Sergeant Gary Carter was in Arlington on an unrelated call, when residents of the area flagged him down and told him about a vicious pit bull that had been following people around. After calling for back-up, the Sergeant searched the scene until he found the pit bull in question.
Recently, the Arlington Police Department offered training to their officers, teaching them how to recognize the mood and personality of dogs. It was an attempt to minimize incidents involving dogs of all breeds being dealt with aggressively when they really just need help.
Whether it’s because of the recent training, or because Sgt. Carter is an animal lover, he knew what he was up against when he found the ‘vicious’ pit bull.
The pit bull was wagging its tail and panting, leading Sgt. Carter to conclude that the dog wasn’t aggressive; he was simply thirsty and lost.
With the fear of being attacked behind him, Sgt. Carter attempted to approach the pit bull. It immediately ran away, seeking sanctuary in the backyard of a house. The Sergeant didn’t have to wait long for the pit bull to come back, though, as it was immediately chased out… by a tiny Chihuahua.
“He ran right to me, like ‘Help me, help me! This monster is going to eat me!'” Sgt. Carter said.
Once the pit bull was free of the territorial Chihuahua, Sgt. Carter and his back-up, Patrol Officer Heather Gibson, were able to lure him into the back of a patrol car with some affection and a protein bar.

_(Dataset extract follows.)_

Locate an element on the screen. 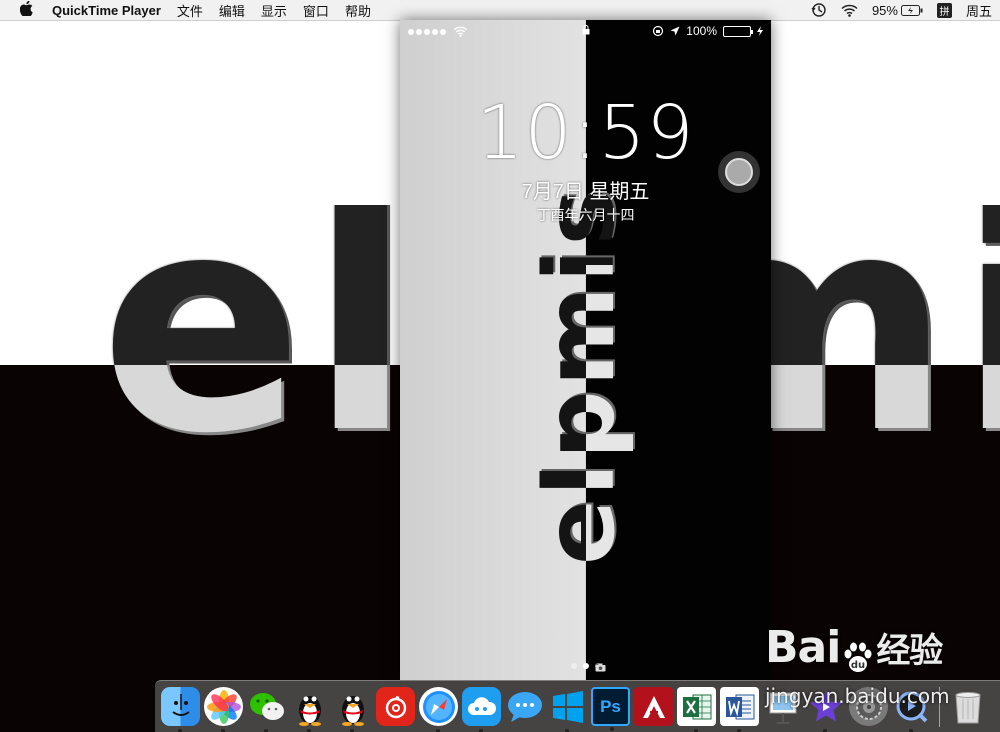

“This is exactly the type of compassion we love to see our employees exhibit and credit their good judgment and our significant investment that our organization has made in providing training to officers on how to deal with dogs,” said Arlington Police Chief Will D. Johnson.
“People, unfortunately, when they see a pit bull, they don’t see a lost dog,” said Sgt. Carter. “They see something that in their mind is extremely dangerous.”
Regardless of the reputation of a breed, any stray animal can wind up being aggressive. The residents of the area might have been wrong about this pit bull, but they did the right thing in notifying an officer. It was lucky that the APD gave their officers enough training that the pit bull wasn’t immediately seen as a threat based on breed stigma.
“It makes me feel good that I’ve had that kind of a positive response,” said Carter. “Maybe people can realize that first of all, not all big dogs are dangerous and second of all, not all police officers are out to shoot big dogs.”
The pit bull that was rescued is named Jeffrey and had a microchip. Officials were able to reunite the newly adopted pit bull with his owner, who said the dog had escaped through his fence.
According to WFAA News 8, they asked the owner if he’d gotten the pit bull as a guard dog. He replied that he’d rather get a Chihuahua for that.